● ACTION ITEM
Every line in the entries where "will" is found should be copied.

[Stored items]
^^^^

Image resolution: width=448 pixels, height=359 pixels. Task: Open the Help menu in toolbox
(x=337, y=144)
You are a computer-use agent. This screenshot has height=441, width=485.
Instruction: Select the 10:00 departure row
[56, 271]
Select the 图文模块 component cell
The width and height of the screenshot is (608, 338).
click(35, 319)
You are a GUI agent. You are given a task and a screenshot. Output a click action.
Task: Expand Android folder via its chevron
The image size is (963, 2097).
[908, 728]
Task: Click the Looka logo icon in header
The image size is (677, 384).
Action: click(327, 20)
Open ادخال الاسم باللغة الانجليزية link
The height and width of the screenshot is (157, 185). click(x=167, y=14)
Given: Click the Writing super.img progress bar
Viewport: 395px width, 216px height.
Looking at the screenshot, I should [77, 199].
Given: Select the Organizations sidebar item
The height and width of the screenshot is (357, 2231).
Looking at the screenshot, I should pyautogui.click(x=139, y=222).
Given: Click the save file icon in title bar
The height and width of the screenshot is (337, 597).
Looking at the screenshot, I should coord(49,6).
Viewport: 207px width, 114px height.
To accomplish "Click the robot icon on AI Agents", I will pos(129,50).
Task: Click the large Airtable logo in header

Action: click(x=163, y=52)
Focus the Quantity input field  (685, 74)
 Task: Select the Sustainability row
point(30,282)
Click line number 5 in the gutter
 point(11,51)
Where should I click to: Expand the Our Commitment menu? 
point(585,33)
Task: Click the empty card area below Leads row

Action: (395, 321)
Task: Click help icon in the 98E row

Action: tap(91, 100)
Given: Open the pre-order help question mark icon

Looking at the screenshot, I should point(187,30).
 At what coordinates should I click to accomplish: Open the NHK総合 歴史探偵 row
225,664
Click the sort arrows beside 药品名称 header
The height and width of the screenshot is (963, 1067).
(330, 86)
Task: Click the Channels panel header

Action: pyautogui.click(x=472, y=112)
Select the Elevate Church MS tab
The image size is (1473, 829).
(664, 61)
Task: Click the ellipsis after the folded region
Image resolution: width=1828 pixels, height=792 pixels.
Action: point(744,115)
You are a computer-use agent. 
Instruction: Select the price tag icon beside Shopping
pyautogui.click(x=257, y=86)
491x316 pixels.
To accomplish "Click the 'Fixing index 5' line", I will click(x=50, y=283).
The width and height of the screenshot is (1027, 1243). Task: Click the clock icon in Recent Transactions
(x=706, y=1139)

^^^^

● ANSWER BELOW
To accomplish "Click the robot icon on AI Agents", I will pos(129,50).
To accomplish "Click the 'Fixing index 5' line", I will click(x=50, y=283).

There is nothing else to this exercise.